Azua: el pueblo que esconde los secretos de la colonia y la rebelión taína
Bajo el polvo de los siglos, el Pueblo Viejo de Azua guarda un secreto histórico: los restos del legendario cacique Enriquillo, símbolo de la resistencia indígena, podrían yacer en este olvidado rincón del sur dominicano. Lo que hoy parece un remanso olvidado fue en el siglo XVI un hervidero de esclavos, cañaverales y conquistadores que marcaron el destino de América.
La villa original, fundada en 1504 por Diego Velázquez y Hernán Cortés bajo órdenes de los Reyes Católicos, fue el epicentro de un negocio brutal: desde aquí partían cargamentos de esclavos hacia otras colonias. Pedro Gallego Mariscal, uno de los primeros colonos españoles, combinaba la agricultura con este comercio infame, según revela el gestor cultural Julio Merán.
Caña, sangre y terremotos
La economía de la zona se sostenía sobre tres pilares: los trapiches de azúcar —como el ingenio Cepi Cepi—, la ganadería y la trata humana. "Aquí se forjó parte de la riqueza que financió la expansión española", explica Merán.

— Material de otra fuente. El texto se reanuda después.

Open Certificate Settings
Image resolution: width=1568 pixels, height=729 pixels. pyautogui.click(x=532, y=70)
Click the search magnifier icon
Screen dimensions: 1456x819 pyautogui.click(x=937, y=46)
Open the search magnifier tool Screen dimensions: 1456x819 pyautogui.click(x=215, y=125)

Pero en 1851, un terremoto obligó a reubicar la villa tierra adentro, donde hoy se alza la moderna Azua.
Aunque el tiempo borró las huellas de aquella época, los residentes de Pueblo Viejo claman por rescatar su legado. Las calles deterioradas y la falta de preservación contrastan con la importancia del sitio, donde cada piedra cuenta una historia de conquista, rebelión y mestizaje.
Las autoridades culturales no han confirmado la ubicación exacta de la tumba de Enriquillo, pero la leyenda persiste. Mientras, los azuanos esperan que su pasado deje de ser un secreto a voces para convertirse en un patrimonio vivo. El sur dominicano, cuna de héroes y cicatrices, aún tiene historias que contar.